MicroStrategy became the latest company to announce a split on Thursday, with a 10-for-1 share split set to go into effect in early August as its shares hover around $1,340.

Other major companies that have implemented stock splits or announced plans to do so this year include Nvidia, Walmart, Broadcom, Chipotle, Williams-Sonoma, Cintas, Sony, Lam Research, and Texas Pacific Land.

So, why are so many firms splitting their stock? Simply put, they want to attract more investors. Many stocks that split this year are household names, like Nvidia, which has become nearly synonymous with AI. The pricier and more popular the stock, the more likely it is to split, one expert said.

"The market is up — a lot — and the most popular stocks among individual investors are among those leading the charge. The rise in the market means that more stocks are now expensive enough to justify a split while the popularity with individuals is what prompts managements to consider splits," Interactive Brokers chief strategist Steve Sosnick told Business Insider.

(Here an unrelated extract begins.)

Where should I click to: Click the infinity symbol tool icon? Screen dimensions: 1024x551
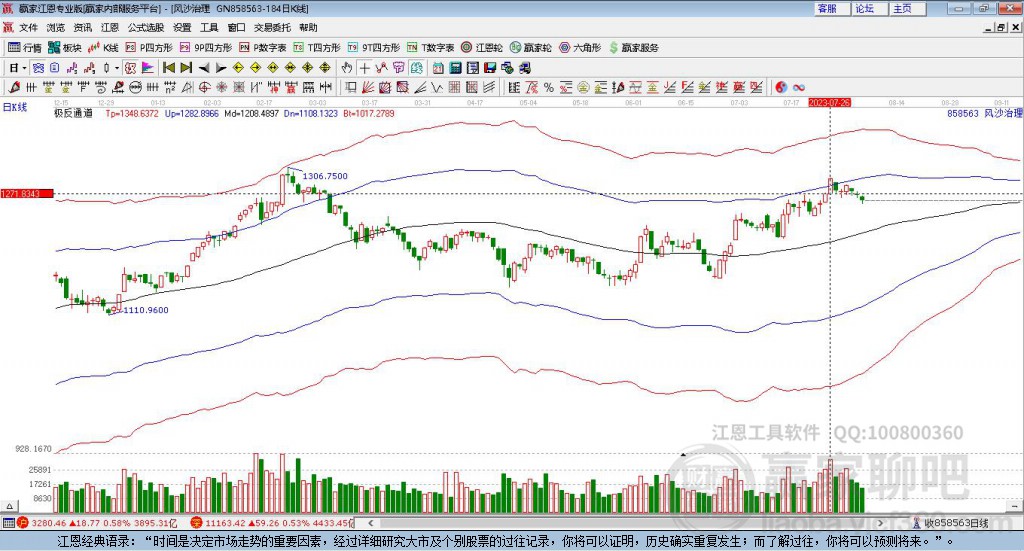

"Frankly, if a stock has little interest from individuals, then there is little reason for a company to consider splitting."

As to which stocks could be ripe for a split, Sosnick pointed to a handful of names trading above $500 a share as potential candidates. He highlighted companies like Autozone, MercadoLibre, Eli Lilly, KLA Corp, Netflix, Intuit, Adobe, and Meta Platforms.

According to Bank of America, stock splits can be rocket fuel for prices.

"Average returns one year later are 25% vs. around 12% for the broad market. Splits seem to be bullish across market regimes, something management teams might consider if shares look too expensive for buybacks," Bank of America said in a note in May.

Foto: Bank of America

But according to Sosnick, stock splits can also have a "buy the rumor, sell the news" impact on the share price, at least in the short term.

"Because they don't change the underlying value of the company, it is not uncommon to see a run-up in advance of the split, then a sell-off when no new demand arrives. [Chipotle] is a good recent example of this," Sosnick said.

Shares of Chipotle have dropped 12% since its shares split 50-for-1 in late June. It represented one of the largest stock splits in the history of the New York Stock Exchange.